> **Task to complete**
Reproduce verbatim the lines of the listing from the line containing "Open the toolbar" through the line containing "coord(65,254)", both included.

-- Record excerpts start --

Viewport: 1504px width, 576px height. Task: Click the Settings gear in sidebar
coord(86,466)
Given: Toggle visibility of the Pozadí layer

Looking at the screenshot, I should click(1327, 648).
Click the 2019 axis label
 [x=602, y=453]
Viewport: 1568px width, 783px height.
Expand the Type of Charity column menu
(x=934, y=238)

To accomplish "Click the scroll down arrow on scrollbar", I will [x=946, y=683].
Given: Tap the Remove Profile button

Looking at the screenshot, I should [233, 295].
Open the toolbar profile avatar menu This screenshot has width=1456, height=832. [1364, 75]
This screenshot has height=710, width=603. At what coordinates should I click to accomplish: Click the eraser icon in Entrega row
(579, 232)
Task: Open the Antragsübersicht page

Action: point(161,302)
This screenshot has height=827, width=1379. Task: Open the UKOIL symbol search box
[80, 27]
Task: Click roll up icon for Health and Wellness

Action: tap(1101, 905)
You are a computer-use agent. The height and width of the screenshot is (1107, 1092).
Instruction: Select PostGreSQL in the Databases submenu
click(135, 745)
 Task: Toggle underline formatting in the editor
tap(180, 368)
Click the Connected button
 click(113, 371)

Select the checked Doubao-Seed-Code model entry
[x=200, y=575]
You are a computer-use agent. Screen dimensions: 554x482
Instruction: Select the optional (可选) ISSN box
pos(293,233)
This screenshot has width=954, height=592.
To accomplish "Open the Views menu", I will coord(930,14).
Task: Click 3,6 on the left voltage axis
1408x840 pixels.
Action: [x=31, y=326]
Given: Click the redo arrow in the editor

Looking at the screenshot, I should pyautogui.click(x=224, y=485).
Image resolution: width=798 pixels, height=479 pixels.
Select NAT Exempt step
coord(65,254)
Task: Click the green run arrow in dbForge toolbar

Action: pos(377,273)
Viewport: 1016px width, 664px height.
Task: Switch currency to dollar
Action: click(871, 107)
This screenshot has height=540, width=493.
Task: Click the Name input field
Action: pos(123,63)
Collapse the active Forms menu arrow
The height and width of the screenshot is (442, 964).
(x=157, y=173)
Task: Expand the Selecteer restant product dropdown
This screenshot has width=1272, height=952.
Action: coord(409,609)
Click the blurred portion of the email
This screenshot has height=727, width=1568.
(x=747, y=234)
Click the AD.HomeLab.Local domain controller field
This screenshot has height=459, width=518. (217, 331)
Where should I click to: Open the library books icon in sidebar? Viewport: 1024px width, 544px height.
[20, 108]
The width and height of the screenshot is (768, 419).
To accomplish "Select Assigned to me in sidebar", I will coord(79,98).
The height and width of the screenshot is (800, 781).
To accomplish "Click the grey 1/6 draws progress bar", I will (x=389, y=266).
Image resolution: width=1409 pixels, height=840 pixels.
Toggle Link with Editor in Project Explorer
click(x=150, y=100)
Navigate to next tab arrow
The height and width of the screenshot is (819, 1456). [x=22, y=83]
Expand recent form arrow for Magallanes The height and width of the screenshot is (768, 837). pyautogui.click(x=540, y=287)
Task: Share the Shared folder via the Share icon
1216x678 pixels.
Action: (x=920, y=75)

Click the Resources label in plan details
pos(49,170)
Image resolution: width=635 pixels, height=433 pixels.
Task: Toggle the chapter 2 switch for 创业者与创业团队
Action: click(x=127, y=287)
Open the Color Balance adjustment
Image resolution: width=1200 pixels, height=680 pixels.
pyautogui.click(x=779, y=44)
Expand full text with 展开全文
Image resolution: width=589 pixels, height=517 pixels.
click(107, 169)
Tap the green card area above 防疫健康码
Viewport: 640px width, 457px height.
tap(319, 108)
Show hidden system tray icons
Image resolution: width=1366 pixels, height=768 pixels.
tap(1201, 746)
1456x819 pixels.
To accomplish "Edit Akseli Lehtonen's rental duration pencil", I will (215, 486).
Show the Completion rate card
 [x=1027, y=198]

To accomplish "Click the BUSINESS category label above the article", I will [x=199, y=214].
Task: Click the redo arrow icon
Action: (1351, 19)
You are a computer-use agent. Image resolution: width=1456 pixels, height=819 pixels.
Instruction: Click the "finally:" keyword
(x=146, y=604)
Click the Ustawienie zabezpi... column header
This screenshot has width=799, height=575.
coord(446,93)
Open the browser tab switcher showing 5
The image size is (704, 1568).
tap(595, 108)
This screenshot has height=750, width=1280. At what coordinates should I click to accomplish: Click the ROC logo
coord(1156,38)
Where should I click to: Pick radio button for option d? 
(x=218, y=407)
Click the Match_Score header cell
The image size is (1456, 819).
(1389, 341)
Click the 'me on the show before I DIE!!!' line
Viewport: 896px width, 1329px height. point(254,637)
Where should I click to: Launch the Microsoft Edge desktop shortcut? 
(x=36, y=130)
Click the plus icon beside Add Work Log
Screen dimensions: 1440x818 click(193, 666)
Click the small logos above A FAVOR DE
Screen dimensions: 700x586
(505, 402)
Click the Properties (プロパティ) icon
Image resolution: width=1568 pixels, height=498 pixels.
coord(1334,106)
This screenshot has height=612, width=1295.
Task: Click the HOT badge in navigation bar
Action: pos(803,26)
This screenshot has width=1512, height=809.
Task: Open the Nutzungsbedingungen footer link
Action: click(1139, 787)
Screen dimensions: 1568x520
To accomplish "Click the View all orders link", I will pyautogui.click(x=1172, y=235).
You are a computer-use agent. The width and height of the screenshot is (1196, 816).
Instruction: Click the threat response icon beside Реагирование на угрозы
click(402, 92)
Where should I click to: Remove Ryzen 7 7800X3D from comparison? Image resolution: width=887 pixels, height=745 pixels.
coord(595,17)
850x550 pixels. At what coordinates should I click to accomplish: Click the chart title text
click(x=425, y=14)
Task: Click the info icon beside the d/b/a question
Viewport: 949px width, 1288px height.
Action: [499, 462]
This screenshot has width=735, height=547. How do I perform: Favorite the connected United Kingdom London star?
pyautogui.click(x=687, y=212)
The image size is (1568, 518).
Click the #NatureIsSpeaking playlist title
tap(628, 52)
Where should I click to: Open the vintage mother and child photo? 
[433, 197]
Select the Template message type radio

-- Record excerpts end --

> **Solved problem**
Open the toolbar profile avatar menu This screenshot has width=1456, height=832. [1364, 75]
This screenshot has height=710, width=603. At what coordinates should I click to accomplish: Click the eraser icon in Entrega row
(579, 232)
Task: Open the Antragsübersicht page

Action: point(161,302)
This screenshot has height=827, width=1379. Task: Open the UKOIL symbol search box
[80, 27]
Task: Click roll up icon for Health and Wellness

Action: tap(1101, 905)
You are a computer-use agent. The height and width of the screenshot is (1107, 1092).
Instruction: Select PostGreSQL in the Databases submenu
click(135, 745)
 Task: Toggle underline formatting in the editor
tap(180, 368)
Click the Connected button
 click(113, 371)

Select the checked Doubao-Seed-Code model entry
[x=200, y=575]
You are a computer-use agent. Screen dimensions: 554x482
Instruction: Select the optional (可选) ISSN box
pos(293,233)
This screenshot has width=954, height=592.
To accomplish "Open the Views menu", I will coord(930,14).
Task: Click 3,6 on the left voltage axis
1408x840 pixels.
Action: [x=31, y=326]
Given: Click the redo arrow in the editor

Looking at the screenshot, I should pyautogui.click(x=224, y=485).
Image resolution: width=798 pixels, height=479 pixels.
Select NAT Exempt step
coord(65,254)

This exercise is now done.